Я сжимала в руках норковую горжетку - единственную ценную вещь, которую волей случая удалось спасти при пожаре, и которую я берегла до последнего, как память о матери. Но одинокий прохожий кидал вялый взгляд на переминающуюся с ноги на ногу темную колонну горожан, оттесненных к реке гулким мужицким базаром. Темную колонну, с отчаянной надеждой торгующую своими нательными крестами.
Нет, я не кидалась прохожему под ноги, не умоляла, не звала, просто застыла в ожидании момента, когда короткие ноябрьские сумерки поглотит кромешная тьма тревожной ночи.
Льдины на реке шли быстро, словно пытались спастись от грядущего мороза. Скоро река остановится, и утопиться станет невозможным.
- Дорого возьмете?
Я обернулась на голос и увидела его теперь близко, совсем близко от себя. Еще давеча и третьего дня я все старалась рассмотреть его лицо, когда он стоял на мосту, подняв ворот шинели, и пристально глядел на реку.

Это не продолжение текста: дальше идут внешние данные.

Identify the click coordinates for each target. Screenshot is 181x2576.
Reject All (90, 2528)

- Алексей, посмотри-ка сюда: норковая горжетка. Твоя Лёля будет рада, да и барышня возьмет недорого. Правда, барышня?
И они обступили меня. Их было уже трое. И этот третий, подошедший позже всех, все шутил, и смеялся, и сверкал своими черными, как смоль глазами, в которые я влюбилась до беспамятства, как влюбляются разве что в самой ранней юности или в самом позднем периоде жизни, после которого кроме немощи и страдания ничего не дано...
И я знала, что конец наступит быстро. Все об этом знали. Ветер гнал по улицам газеты, сминал, запутывал их под ногами проходивших, молча, солдат.
- Шура, Шурочка, послушай! поедем со мною в Париж! - смеялись любимые глаза, темные, пылкие, влюбчивые и непостоянные...
Я молчала. Что я могла ему ответить? Меня он не любил: была подступающая зима, война, голод. И было последнее пристанище в этой комнате со старой кроватью и отсыревшими простынями, которые я каждый раз грела на теле перед его приходом.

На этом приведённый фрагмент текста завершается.